Tales principios, explicitados de una u otra forma, eran para Mariano forma de vida y determinaron un estilo intelectual y una sabiduría práctica, cuya lema era que la heterogeneidad no tiene porqué convertirse en enemistad y cuya misión era saber tratar al diferente y a lo diferente que son a la vez cercanos. Esa forma de ser que tanto se ha destacado de su personalidad -“cortés, sagaz, sutil, irónico, fino, discreto”, en palabras de José Luis Rodríguez Sández- eran justamente signos, además de una honda y buena educación, de todo un estilo intelectual orientado, como diría Locke en su Carta sobre la Tolerancia, “a cohonestar las diferencias”.

Fruto de ese saber y de ese “saber estar” ha sido esa suerte de “fraternidad” que cultivó como nadie entre los miembros del grupo de filósofos de la Facultad de Letras de Cádiz. A diferencia del doméstico infierno en que terminan convirtiéndose muchas veces los departamentos universitarios, él logró amasar entre nosotros una “hermandad”, bien es verdad que nada pretenciosa pero que modestamente sintetizaba de alguna manera esas tres formas de amistad que Platón distinguía en el Lysis: la que procura el placer, esa otra que busca la conveniencia mutua y por último la que resulta de cierta complicidad.
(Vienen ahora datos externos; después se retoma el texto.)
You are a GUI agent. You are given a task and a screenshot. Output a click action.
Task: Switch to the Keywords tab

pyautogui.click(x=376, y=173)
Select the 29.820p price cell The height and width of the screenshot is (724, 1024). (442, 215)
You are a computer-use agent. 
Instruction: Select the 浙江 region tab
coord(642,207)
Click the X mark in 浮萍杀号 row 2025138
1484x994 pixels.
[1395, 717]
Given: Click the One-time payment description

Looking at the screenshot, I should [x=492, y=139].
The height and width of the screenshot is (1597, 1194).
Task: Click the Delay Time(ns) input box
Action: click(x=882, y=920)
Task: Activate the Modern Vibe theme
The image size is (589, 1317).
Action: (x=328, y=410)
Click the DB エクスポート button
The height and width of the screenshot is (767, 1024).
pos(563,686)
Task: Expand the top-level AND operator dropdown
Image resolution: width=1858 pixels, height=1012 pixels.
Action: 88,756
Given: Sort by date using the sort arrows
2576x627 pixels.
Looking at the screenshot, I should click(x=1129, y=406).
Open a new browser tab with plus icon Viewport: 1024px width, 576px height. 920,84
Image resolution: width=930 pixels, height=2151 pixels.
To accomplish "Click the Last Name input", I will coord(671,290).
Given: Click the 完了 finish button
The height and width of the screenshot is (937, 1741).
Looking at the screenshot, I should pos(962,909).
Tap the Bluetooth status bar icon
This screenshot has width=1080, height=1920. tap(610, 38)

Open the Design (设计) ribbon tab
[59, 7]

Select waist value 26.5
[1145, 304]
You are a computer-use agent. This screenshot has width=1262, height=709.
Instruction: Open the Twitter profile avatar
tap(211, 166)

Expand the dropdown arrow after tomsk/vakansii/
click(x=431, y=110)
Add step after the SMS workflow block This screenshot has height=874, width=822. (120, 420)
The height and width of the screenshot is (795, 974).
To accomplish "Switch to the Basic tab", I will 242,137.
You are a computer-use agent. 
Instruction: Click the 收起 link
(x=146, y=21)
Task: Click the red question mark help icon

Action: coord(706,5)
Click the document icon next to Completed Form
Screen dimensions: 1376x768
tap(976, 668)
Por eso “los hermanos” de esta discreta comunidad de filósofos también notamos, y notaremos aún más, su vacío.


Fortaleza admirable

Por último, Mariano en los últimos quince años ha sido una persona que ha tenido que acostumbrarse a convivir con la presencia de la “Fortuna”, esa que nos recuerda que el destino no está en nuestras manos. La percepción de una vida amenazada, conciencia helenista de que “frente a la muerte todos los humanos habitamos una ciudad sin muralla”, acrecentó en él el arte de vivir como cultivo de la inteligencia y control de la voluntad para no dejarse dominar por ningún contratiempo, aunque éste se vislumbrara tremendo. En ese sentido nos ha legado una prueba imponente de dominio de sí mismo, una capacidad admirable de hacer frente a los infortunios inevitables, haciendo verdad aquello del poder de la mente para contrarrestar el dolor físico. Si no cabe la esperanza de rehuir la muerte, pensaría, sí cabe al menos la serenidad de no temerla de un modo angustiado. No fue de aquellos que no vivieron por miedo a morirse. De nadie mejor que de él podría predicarse aquel “epitafio del racionalista” que el filósofo Jesús Mosterín componía en su obra Racionalidad y acción humana“: “Lanzó una mirada lúcida sobre el mundo, encarándose con los problemas pero no buscando consuelos ilusorios. Procuró gozar de la vida en la medida en que de él dependía. Y puesto que el destino implacable marca los límites de nuestra felicidad, aceptó el destino y la muerte, pero no se doblegó ante los ídolos”.

Lamentablemente, él se ha ido. Sólo nos queda el ejemplo de su fortaleza, el recuerdo de su lucidez y ese afecto cómplice que con suma delicadeza alimentó entre nosotros.